Papa: adolescência é fase difícil, mas não é uma doença

“Uma cultura sem raízes, uma família sem raízes é uma família sem história, sem memória”. Foi o que disse o Papa Francisco na abertura do Congresso diocesano de Roma, na Basílica de São João de Latrão, em junho. Francisco também convidou a estar ao lado dos adolescentes, recordando que esta fase da vida é ‘difícil’, mas não é uma ‘patologia’.

O Congresso diocesano deste ano teve como tema “Acompanhar os pais na educação dos filhos adolescentes”. Dirigindo-se às famílias, o Papa disse: “Vocês vivem as tensões desta grande cidade: o trabalho, as distâncias, o tempo reduzido, o dinheiro que nunca é suficiente. Por isso, para simplificar, rezem em dialeto, pensando nas suas famílias e em como formar seus filhos no âmbito desta realidade”.

O Santo Padre observou que muitas vezes é oferecida aos filhos uma formação excessiva em campos que são considerados importantes para o futuro, com a pretensão de que eles se doem ao máximo, mas não se dá tanta importância ao fato que devem conhecer sua terra, suas raízes.

Adolescência, fase de crescimento para os jovens

Para o Papa, a adolescência é um tempo precioso na vida dos filhos; um tempo difícil, de mudanças e instabilidade, uma fase que traz riscos e dúvidas, mas crescimento para eles e para toda a família.

Francisco disse também que o preocupa a tendência atual dos pais de ‘medicar’ precocemente os jovens. “Parece que tudo se resolve medicando ou controlando tudo com o slogan ‘desfrutar o tempo ao máximo’ e, assim, a agenda dos jovens fica pior do que a de um executivo”. Portanto, “a adolescência não é uma patologia que precisamos combater; faz parte do crescimento natural”.

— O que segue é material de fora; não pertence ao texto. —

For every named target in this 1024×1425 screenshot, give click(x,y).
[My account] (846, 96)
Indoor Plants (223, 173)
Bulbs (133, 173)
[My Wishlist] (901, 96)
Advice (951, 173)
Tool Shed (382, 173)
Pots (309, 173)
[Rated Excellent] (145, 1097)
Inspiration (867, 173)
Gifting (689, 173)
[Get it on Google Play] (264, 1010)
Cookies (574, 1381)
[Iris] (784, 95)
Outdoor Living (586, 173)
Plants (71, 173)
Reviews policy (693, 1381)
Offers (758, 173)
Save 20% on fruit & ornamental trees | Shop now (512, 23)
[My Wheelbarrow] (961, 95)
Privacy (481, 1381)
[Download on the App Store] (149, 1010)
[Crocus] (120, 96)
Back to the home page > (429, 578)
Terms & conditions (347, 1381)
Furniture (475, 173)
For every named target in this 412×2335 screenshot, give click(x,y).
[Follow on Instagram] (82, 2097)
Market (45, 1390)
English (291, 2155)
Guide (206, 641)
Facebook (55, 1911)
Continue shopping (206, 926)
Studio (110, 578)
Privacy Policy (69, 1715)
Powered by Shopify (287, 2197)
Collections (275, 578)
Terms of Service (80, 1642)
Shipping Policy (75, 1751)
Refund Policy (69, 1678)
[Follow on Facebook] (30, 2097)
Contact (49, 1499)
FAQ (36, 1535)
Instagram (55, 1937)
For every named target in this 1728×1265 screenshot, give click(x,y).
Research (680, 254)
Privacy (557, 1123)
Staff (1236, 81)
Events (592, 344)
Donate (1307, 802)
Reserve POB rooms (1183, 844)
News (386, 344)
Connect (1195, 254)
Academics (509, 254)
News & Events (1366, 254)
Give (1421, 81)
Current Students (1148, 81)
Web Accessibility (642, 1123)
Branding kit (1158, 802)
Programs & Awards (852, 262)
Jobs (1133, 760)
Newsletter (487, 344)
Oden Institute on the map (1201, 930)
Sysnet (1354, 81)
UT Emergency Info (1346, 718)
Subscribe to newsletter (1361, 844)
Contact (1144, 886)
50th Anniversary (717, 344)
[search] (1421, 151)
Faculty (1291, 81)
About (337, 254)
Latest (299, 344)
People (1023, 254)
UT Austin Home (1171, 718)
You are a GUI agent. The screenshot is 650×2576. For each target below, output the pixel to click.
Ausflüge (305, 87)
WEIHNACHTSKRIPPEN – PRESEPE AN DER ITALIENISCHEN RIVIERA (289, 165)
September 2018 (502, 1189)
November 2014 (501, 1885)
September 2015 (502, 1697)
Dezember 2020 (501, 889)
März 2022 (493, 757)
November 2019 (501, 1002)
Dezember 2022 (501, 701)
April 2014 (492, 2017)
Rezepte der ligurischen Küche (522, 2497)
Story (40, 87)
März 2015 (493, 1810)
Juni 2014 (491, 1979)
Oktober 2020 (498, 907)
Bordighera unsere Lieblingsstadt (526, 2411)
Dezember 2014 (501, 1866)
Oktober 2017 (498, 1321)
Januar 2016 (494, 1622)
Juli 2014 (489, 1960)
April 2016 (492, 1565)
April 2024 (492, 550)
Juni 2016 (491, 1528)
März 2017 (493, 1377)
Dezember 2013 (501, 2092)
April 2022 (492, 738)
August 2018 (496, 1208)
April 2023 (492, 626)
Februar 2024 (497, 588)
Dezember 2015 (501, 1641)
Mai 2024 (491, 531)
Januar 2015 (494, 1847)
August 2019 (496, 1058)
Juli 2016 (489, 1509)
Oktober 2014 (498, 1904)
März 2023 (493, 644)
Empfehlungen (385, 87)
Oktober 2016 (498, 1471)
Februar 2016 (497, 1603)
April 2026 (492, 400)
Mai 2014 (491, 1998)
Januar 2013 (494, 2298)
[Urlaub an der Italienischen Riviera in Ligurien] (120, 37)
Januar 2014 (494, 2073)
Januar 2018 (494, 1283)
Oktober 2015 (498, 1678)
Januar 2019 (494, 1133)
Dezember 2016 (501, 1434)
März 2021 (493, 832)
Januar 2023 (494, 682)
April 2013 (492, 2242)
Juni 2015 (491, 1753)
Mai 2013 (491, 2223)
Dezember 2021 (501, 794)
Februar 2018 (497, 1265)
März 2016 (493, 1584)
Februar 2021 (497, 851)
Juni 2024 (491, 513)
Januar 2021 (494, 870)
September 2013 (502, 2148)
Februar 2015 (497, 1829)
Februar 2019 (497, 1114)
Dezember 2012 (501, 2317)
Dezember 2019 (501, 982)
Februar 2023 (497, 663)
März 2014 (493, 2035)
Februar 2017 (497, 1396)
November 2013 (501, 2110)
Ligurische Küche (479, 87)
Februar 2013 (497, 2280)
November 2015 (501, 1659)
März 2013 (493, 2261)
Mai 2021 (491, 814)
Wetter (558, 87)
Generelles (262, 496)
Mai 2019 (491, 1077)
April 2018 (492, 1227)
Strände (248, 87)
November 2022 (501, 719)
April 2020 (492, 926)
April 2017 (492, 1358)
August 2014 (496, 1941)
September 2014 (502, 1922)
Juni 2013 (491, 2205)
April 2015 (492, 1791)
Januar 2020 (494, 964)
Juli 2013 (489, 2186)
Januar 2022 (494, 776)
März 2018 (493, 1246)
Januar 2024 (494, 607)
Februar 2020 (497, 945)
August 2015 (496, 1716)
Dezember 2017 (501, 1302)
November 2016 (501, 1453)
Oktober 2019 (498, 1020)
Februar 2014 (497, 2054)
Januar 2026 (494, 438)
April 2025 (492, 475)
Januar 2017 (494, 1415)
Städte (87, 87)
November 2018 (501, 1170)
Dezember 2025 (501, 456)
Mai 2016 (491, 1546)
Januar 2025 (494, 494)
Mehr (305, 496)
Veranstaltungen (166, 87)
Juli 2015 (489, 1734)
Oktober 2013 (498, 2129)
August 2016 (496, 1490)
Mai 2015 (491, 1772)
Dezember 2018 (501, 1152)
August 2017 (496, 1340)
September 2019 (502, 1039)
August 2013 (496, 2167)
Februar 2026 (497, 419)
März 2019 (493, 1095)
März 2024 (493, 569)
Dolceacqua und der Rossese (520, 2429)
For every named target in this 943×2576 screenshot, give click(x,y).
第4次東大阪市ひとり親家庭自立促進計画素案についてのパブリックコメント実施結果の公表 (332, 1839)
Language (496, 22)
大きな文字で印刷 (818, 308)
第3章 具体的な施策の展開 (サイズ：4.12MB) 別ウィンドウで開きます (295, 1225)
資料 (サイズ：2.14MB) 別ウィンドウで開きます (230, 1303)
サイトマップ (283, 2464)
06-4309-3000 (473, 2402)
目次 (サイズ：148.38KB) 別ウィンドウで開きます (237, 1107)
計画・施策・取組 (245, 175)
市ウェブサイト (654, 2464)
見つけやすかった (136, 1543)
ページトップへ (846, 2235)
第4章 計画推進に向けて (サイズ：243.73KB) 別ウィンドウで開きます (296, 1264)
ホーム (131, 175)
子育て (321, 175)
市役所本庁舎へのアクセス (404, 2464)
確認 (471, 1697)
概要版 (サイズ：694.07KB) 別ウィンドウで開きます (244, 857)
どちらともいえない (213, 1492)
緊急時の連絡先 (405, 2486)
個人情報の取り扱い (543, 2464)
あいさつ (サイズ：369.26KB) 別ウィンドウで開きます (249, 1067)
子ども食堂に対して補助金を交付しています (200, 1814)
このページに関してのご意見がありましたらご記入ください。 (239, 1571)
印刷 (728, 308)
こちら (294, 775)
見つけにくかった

“Eles querem se sentir – logicamente – protagonistas”, “procuram muitas vezes sentir aquela ‘vertigem’ que os faça sentir vivos”. “Assim, temos que encorajá-los a transformar seus sonhos em projetos! Proponhamos grandes objetivos e ajudemo-los a realizá-los!”.

Atenção à juventude eterna e ao consumismo

O Santo Padre atentou ainda para o paradigma e modelo de sucesso que é a “eterna juventude’: ao que parece, crescer e envelhecer é ‘um mal’, é sinônimo de frustração e de uma vida acabada. Tudo deve ser mascarado e dissimulado. “Como é triste que as pessoas façam ‘lifting’ no coração! É doloroso que se queira cancelar as rugas dos encontros, das alegrias e tristezas!”.

O outro perigo é o consumismo

“Educar para a austeridade é uma riqueza incomparável. Desperta a criatividade, gera possibilidades e, especialmente, abre ao trabalho em grupo, à solidariedade; abre aos outros”.